Another article evaluates the performance impact of Xen on MPI and process execution for HPC Systems (see [26]). It investigates subsystem and overall performance using a wide range of benchmarks and applications. It compares the performance of a para-virtualized kernel against three Linux operating systems and concludes that in general, the Xen para-virtualizing system poses no statistically significant overhead over other OS configurations.

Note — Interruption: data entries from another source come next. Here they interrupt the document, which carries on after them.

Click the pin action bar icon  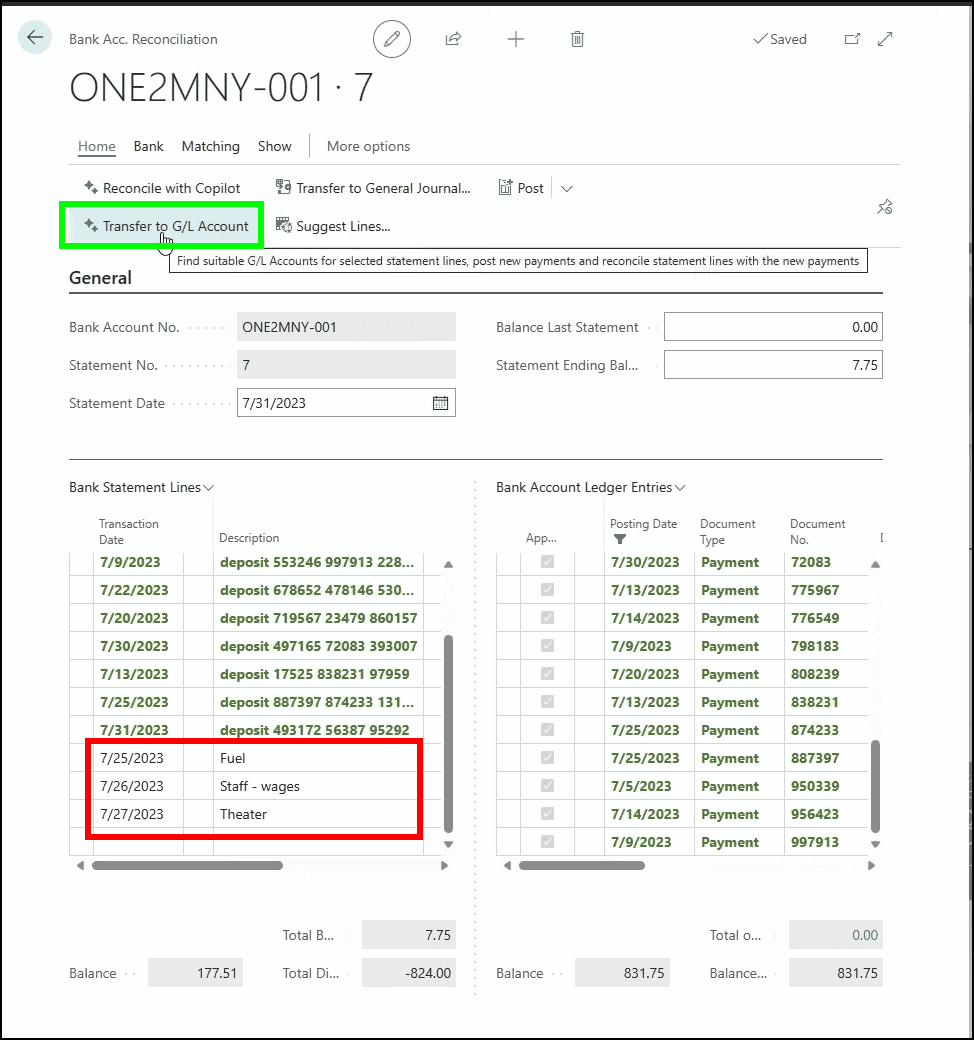click(884, 207)
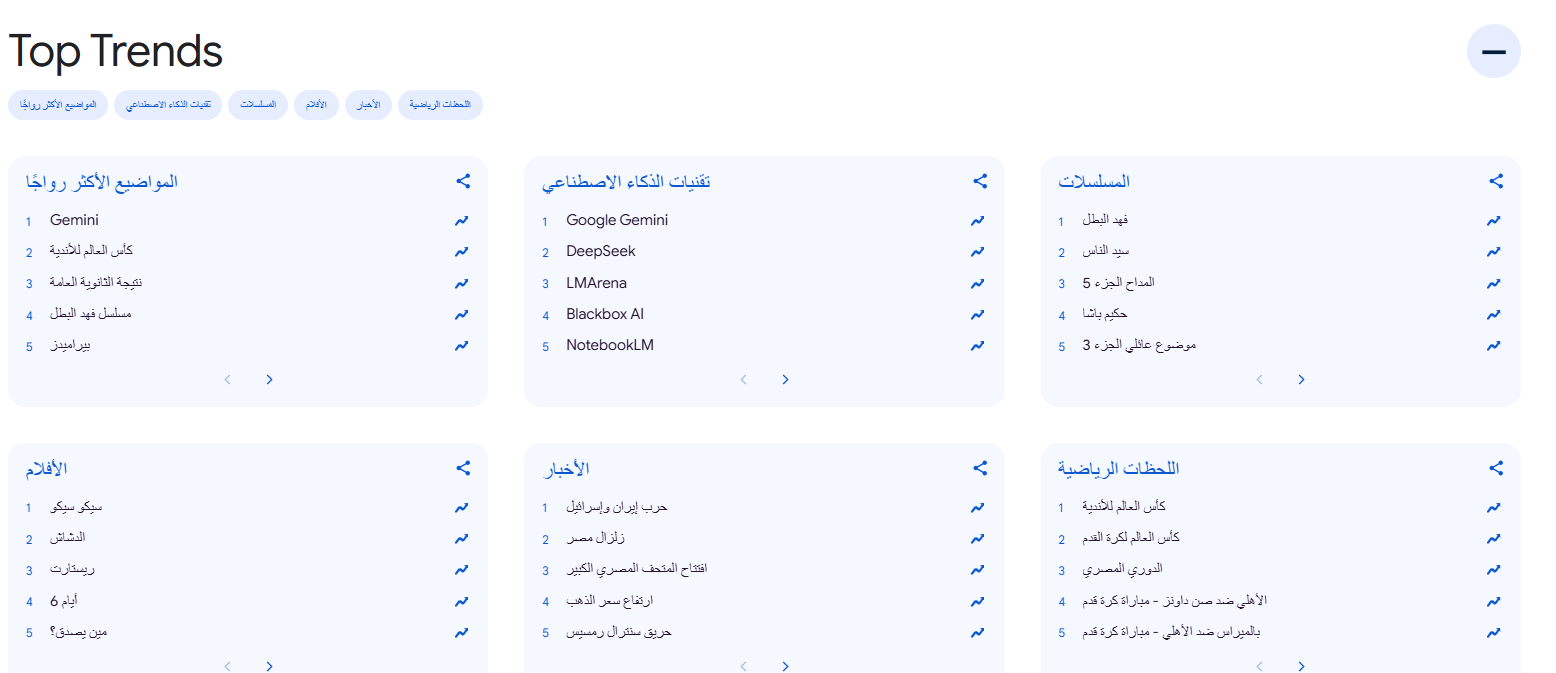This screenshot has width=1556, height=673.
Task: Open the trend graph icon next to Gemini
Action: (x=461, y=220)
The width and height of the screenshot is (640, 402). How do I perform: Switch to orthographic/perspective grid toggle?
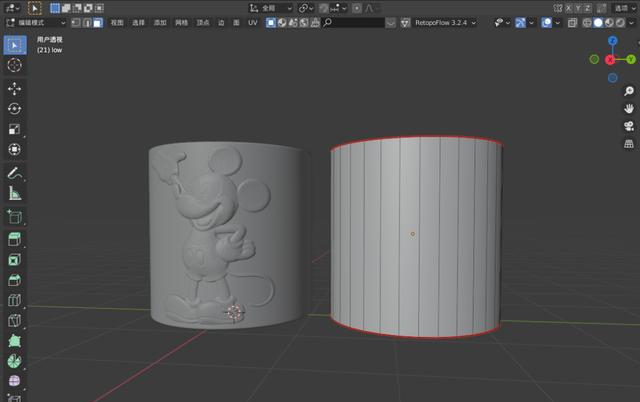pos(629,144)
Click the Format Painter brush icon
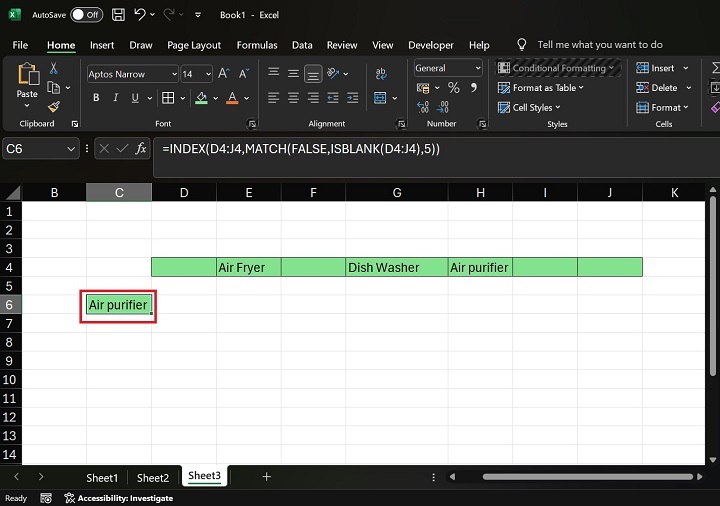720x506 pixels. [54, 106]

3.6 Meta-scheduler for HOSC

Goals

The goal of a meta-scheduler used for an HOSC can be:

Purely performance oriented: the most efficient OS is automatically chosen for a given run (based on backlog, statistics, knowledge data base, input data size, application binary, etc)
OS compatibility driven: if an application is only available for a given OS then this OS must be used!
High availability oriented: a few nodes with each OS are kept available all the time in case of requests that must be treated extremely quickly or in case of failure of running nodes.
Energy saving driven: the optimal number of nodes with each OS are booted while the others are shut down (depending on the number of jobs in queue, the profile of active users, job history, backlog, time table, external temperature, etc.)

OS switch techniques

The OS switch techniques that a meta-scheduler can use are those already discussed at the beginning of Chapter 3 (see Table 1). The meta-scheduler must be able to handle all the processes related to these techniques:

Reboot a dual-Boot compute nodes (or power it on and off on demand)
Activate/deactivate virtual machines that work as compute nodes
Re-deploy the right OS and boot compute nodes (on diskless servers for example)

Provisioning and distribution policies

The OS type distribution among the nodes can be:

Unplanned (dynamic): the meta-scheduler estimates dynamically the optimal size of node partitions with each OS type (depending on job priority, queue, backlog, etc.), then it grows and shrinks these partitions accordingly by switching OS type on compute nodes. This is usually called “just in time provisioning.”
Planned (dynamic): the administrators plan the OS distribution based on time, dates, team budget, project schedules, people vacations, etc. The size of the node partitions with each OS type are fixed for given periods of time. This is usually called “calendar provisioning.”
Static: the size of node partitions with each OS type are fixed once for all and the meta-scheduler cannot switch OS type. This is the simplest and less efficient case.